For years, the academy has been trying, with mixed results, to find new ways to connect everyday movie fans to the awards show from which it generates the lion’s share of its revenue. In 2018, the academy announced the creation of a new category for “best popular film,” only to scrap the idea less than a month later after a backlash. At the time, many argued that the addition of a new award to recognize blockbusters would dilute the significance of the awards as a whole.
This year, in the hopes of bringing a wider range of films into the mix, including theatrical crowd-pleasers, the academy committed to having 10 best picture nominees. But among this year’s nominees, only one, “Dune,” managed to gross more than $100 million at the domestic box office, down from five that cleared that benchmark in 2020, as the pandemic has accelerated the ongoing shift away from theatergoing and toward streaming. The year’s biggest box-office hit by far, “Spider-Man: No Way Home,” failed to land a best picture nomination, scoring just a single nod for visual effects.
At a moment of deep existential anxiety for both the academy and the film industry as a whole, this year’s Oscars nominations announcement included the participation of fans outside of Hollywood — including pro wrestling star Titus O’Neil, New York firefighters, Detroit healthcare workers and a Tampa, Fla., eighth-grader — hammering home the message that movies still matter.
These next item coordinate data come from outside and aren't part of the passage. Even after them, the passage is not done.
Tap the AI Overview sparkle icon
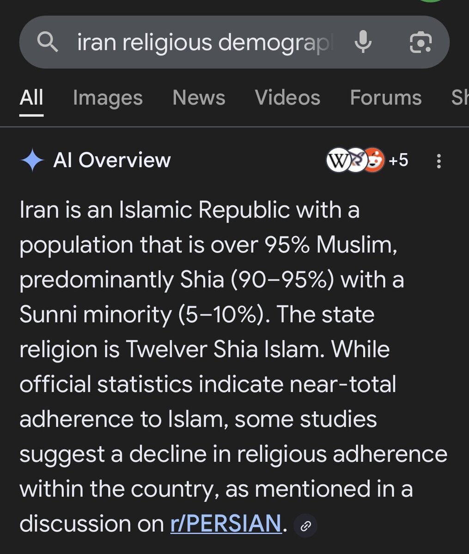click(x=32, y=160)
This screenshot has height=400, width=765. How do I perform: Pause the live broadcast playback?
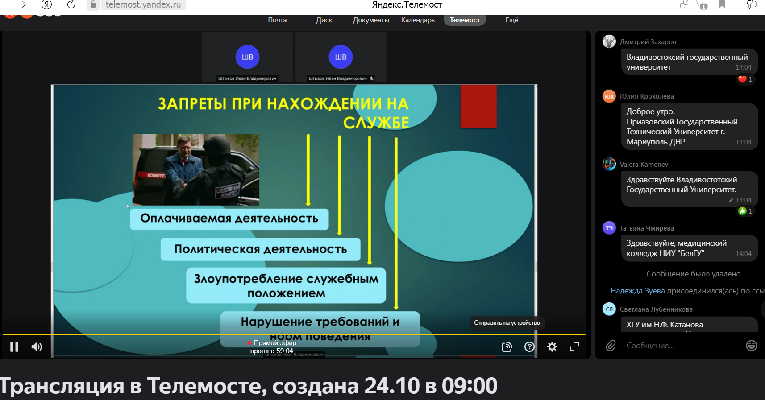tap(14, 346)
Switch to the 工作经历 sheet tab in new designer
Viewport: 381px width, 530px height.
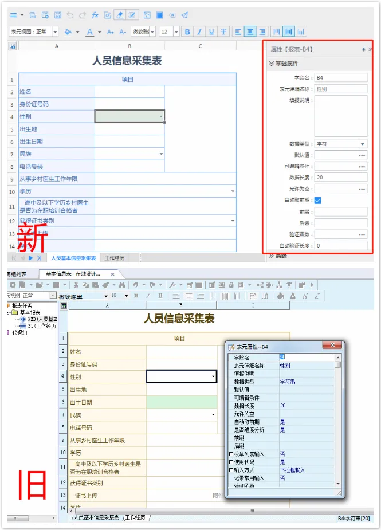(115, 258)
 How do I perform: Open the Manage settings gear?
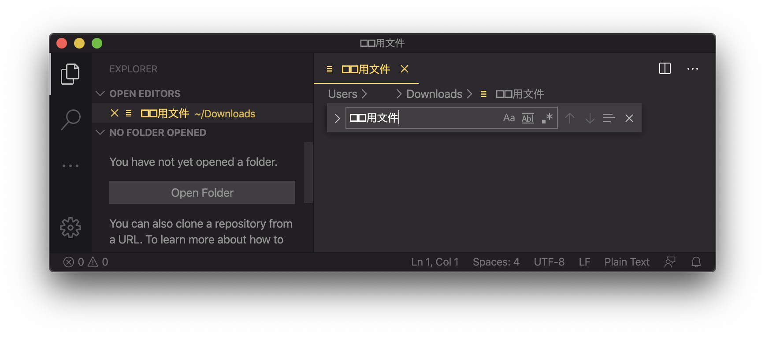click(71, 228)
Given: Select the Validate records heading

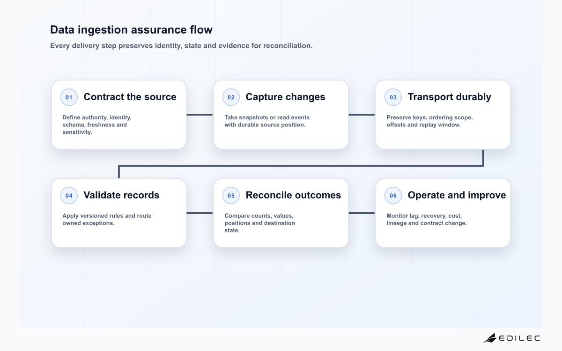Looking at the screenshot, I should pyautogui.click(x=121, y=195).
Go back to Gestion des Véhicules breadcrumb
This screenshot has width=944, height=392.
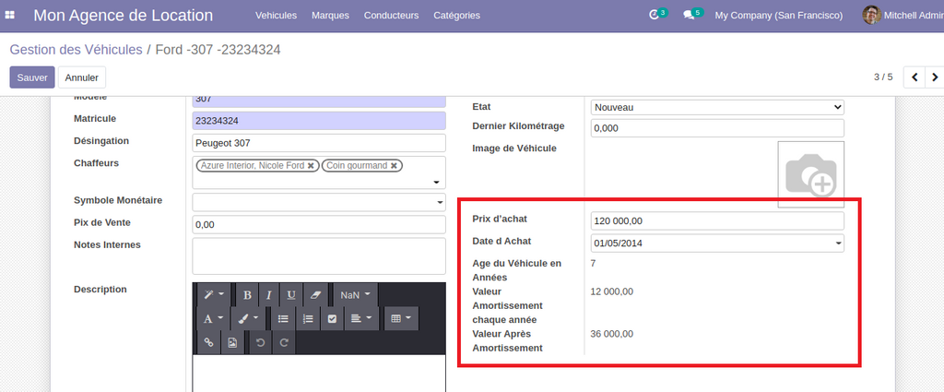pyautogui.click(x=76, y=50)
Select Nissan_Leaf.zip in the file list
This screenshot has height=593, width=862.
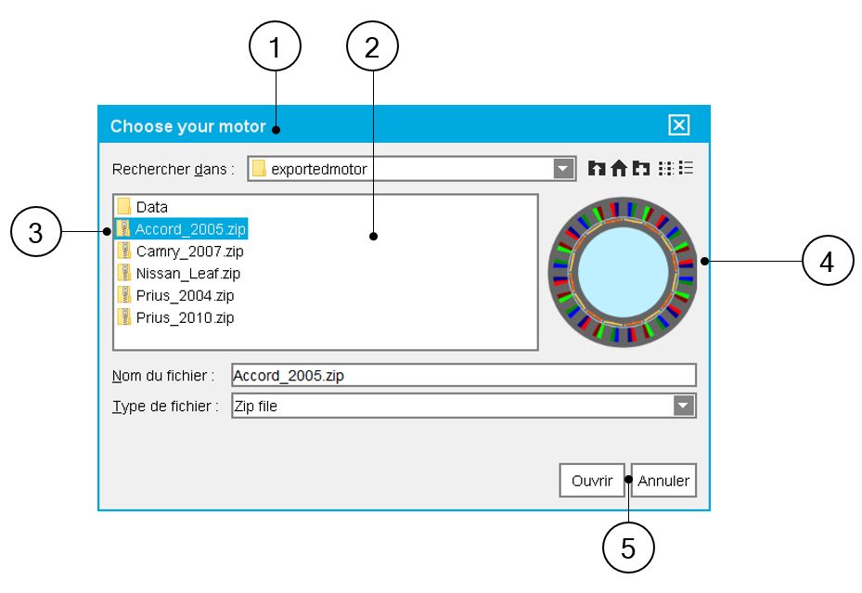pyautogui.click(x=187, y=273)
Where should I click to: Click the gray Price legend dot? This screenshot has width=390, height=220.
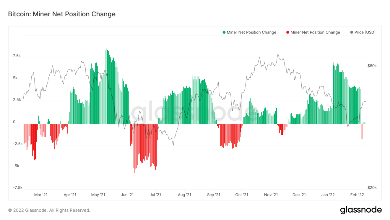point(352,32)
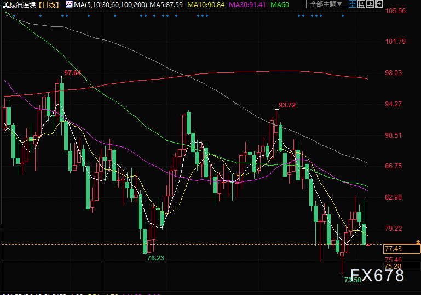Click the 93.72 peak price label

[x=287, y=105]
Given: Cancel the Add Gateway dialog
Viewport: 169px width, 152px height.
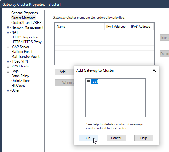Looking at the screenshot, I should pos(116,138).
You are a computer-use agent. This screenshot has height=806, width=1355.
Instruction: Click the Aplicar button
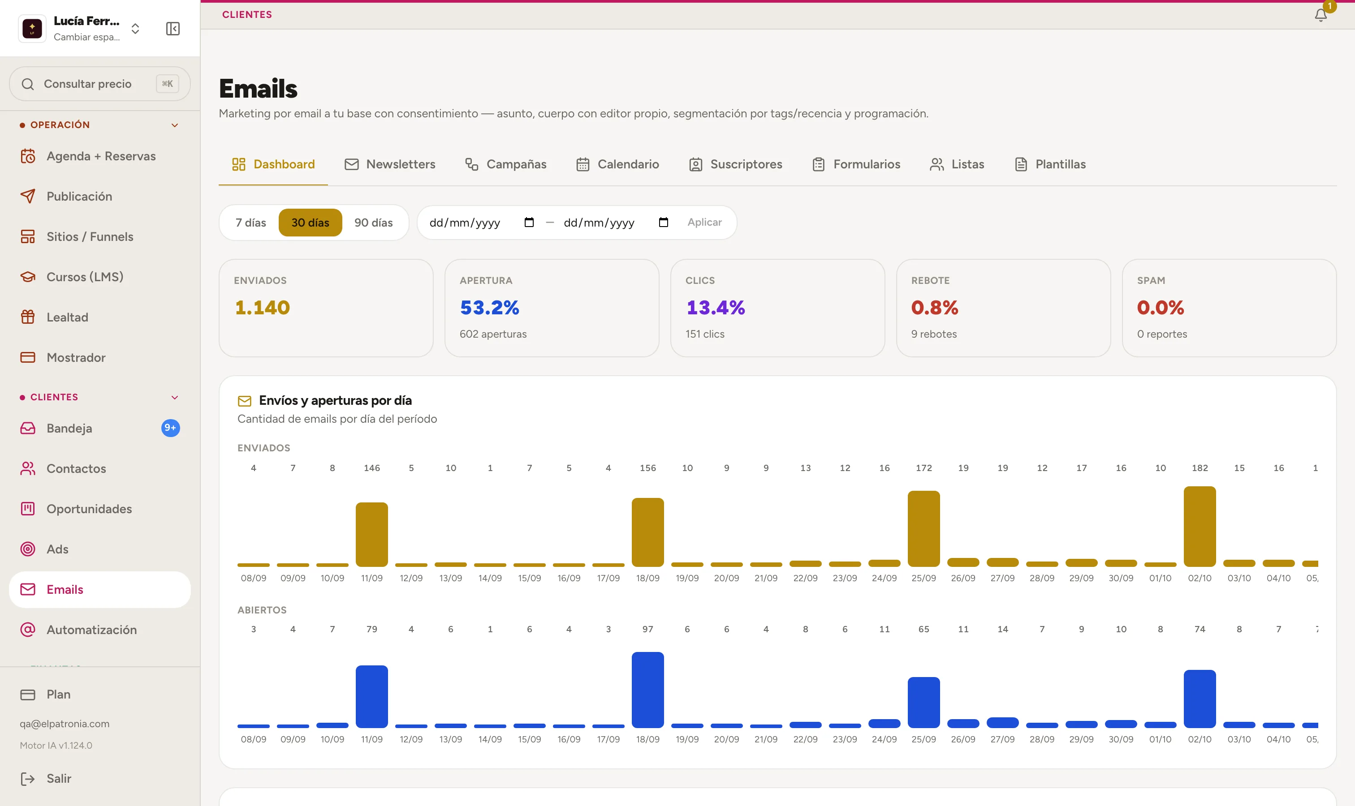[x=704, y=222]
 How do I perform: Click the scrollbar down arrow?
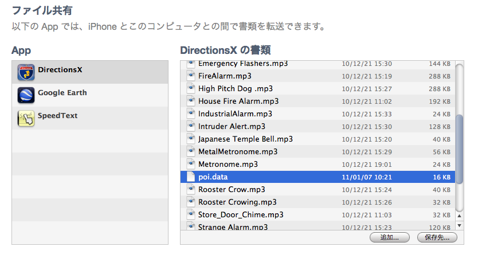[460, 226]
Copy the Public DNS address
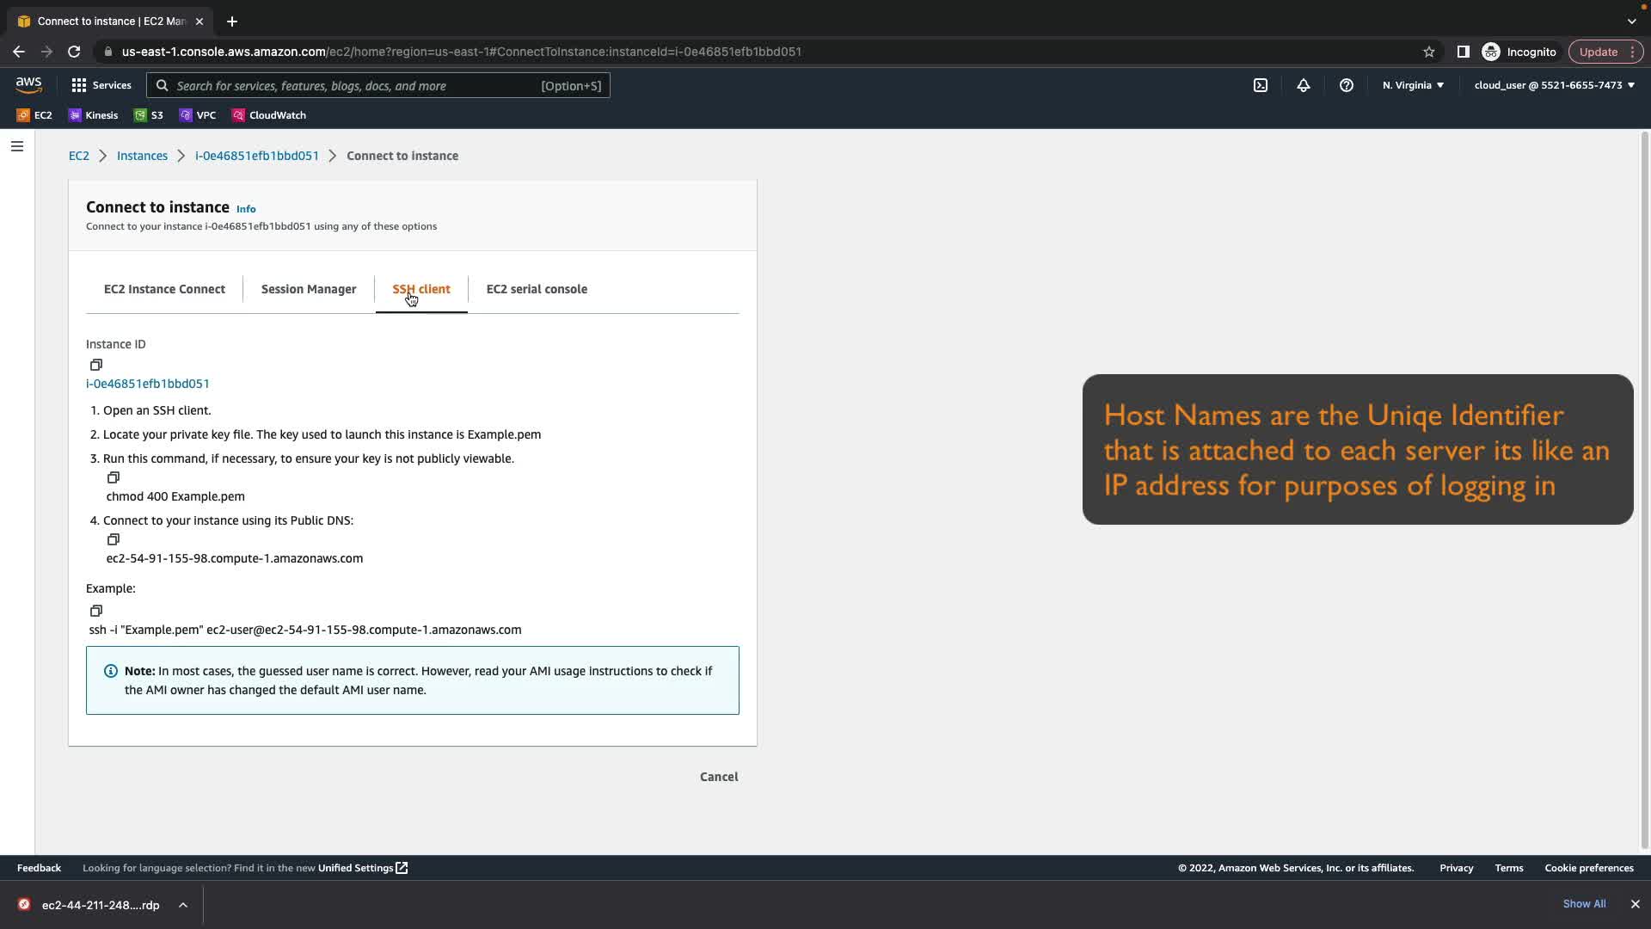Viewport: 1651px width, 929px height. pyautogui.click(x=113, y=539)
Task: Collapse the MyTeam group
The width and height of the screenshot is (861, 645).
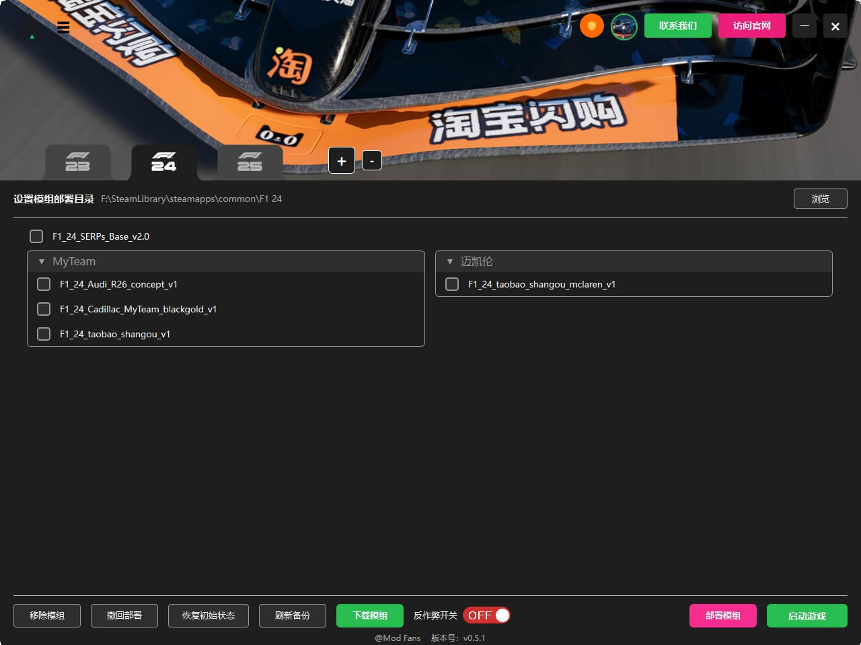Action: 42,261
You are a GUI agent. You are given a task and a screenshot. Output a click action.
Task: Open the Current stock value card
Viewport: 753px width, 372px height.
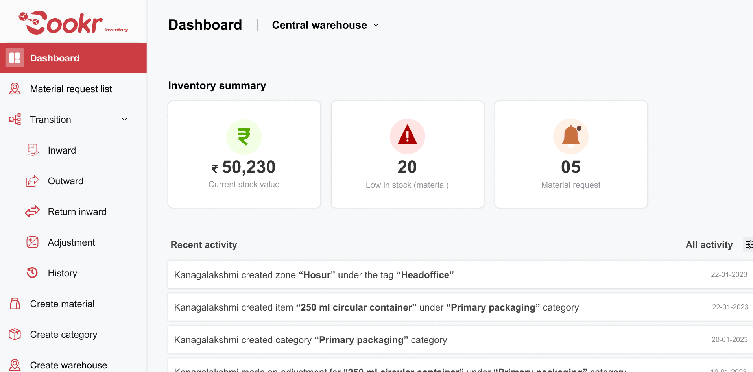244,154
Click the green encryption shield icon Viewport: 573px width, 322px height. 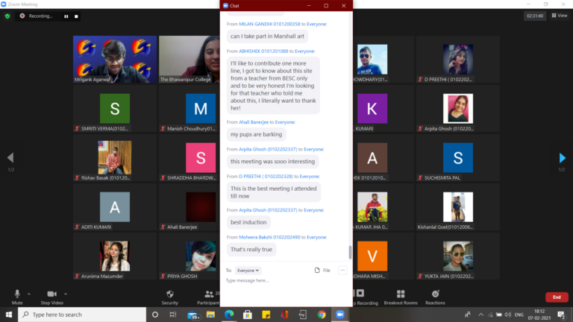(x=7, y=16)
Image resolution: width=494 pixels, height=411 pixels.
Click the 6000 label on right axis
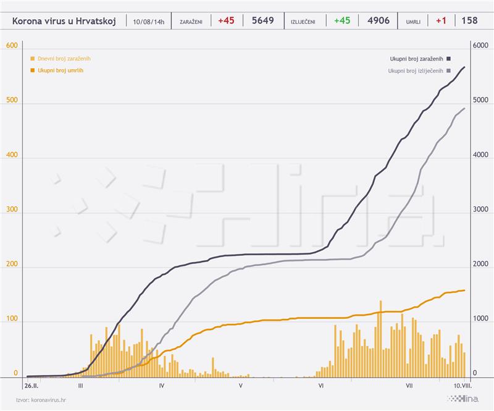[480, 45]
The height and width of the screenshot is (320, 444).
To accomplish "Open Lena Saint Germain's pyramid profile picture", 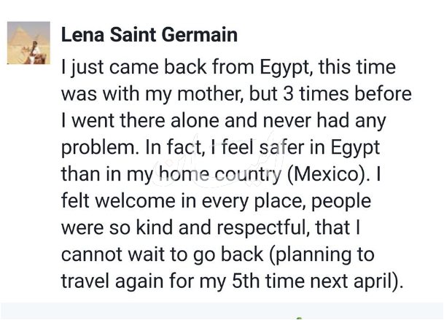I will pos(28,43).
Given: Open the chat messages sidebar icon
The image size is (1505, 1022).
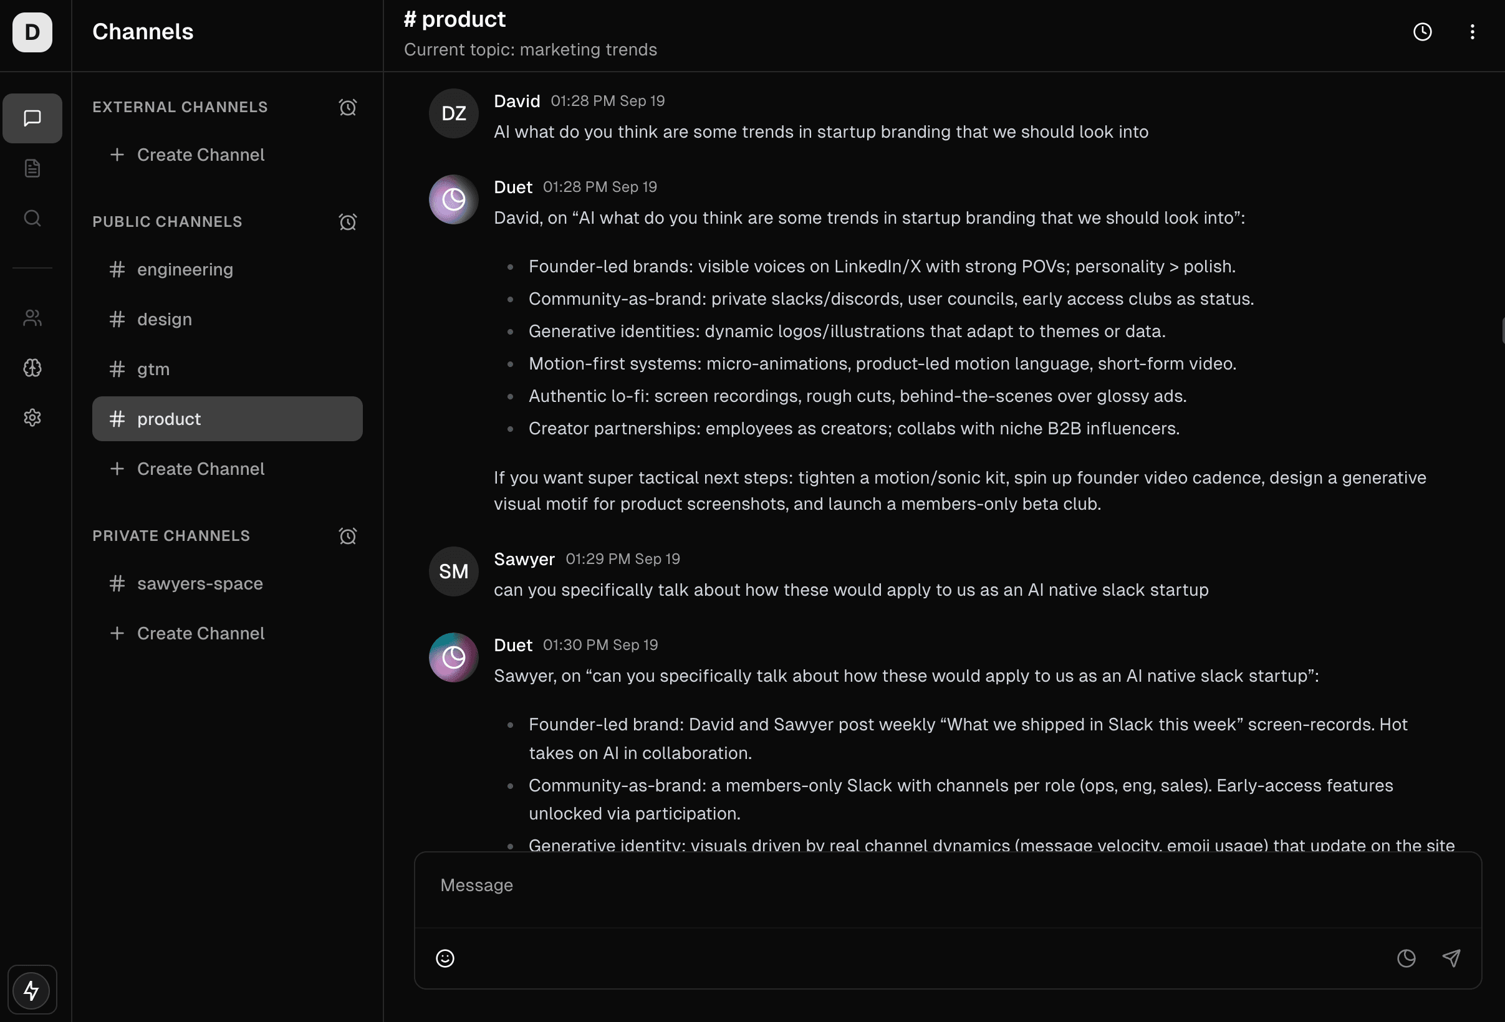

The academy’s Twitter campaign also comes as the organization faces a lawsuit from film producer and longtime academy member Michael Shamberg, who is seeking a court order forcing the group’s board to vote on a plan he submitted to overhaul the organization’s approach to social media and institute a new annual member survey.
“The academy doesn’t know how to communicate in 21st century language,” Shamberg, who has called for radical changes to the Oscars, told The Times last year. “They’re going to end up as an institution whose only mission is to preserve the past, with nothing to contribute to the future.”
It remains to be seen how the academy’s new gambit will fare with the public and how the chaos of the internet will interface with the carefully maintained elegance of the Oscars. On Twitter, some users responded to the announcement by predicting that social media’s most ardent and aggressive fans could skew the voting in favor of, say, director Zack Snyder’s cut of the divisive superhero film “Justice League” or that many might simply use the contest as a way to troll the academy.
Author and film journalist Mark Harris expressed his own deep skepticism about the announcement on Twitter, writing, “Stop trying to make the Oscars appeal to people who hate the Oscars. Talk to fans of the show about why they watch and what they like. LISTEN TO THEM. Do a broadcast that is confident, not needy. And don’t beg.”
Still, the academy has clearly decided that it has little to lose and much to gain in trying to boost the public’s engagement with the show in any way it can.
“We’re thrilled to partner with Twitter to help build an engaged and excited digital audience leading up to this year’s ceremony,” Meryl Johnson, the academy’s vice president of digital marketing, said in a statement. “The Oscars are an opportunity to bring people around the world together through their shared movie love, and through these activations social media users around the world now have more opportunities to engage with the show in real-time, find a community and be a part of the experience in ways they’ve never been able to before.”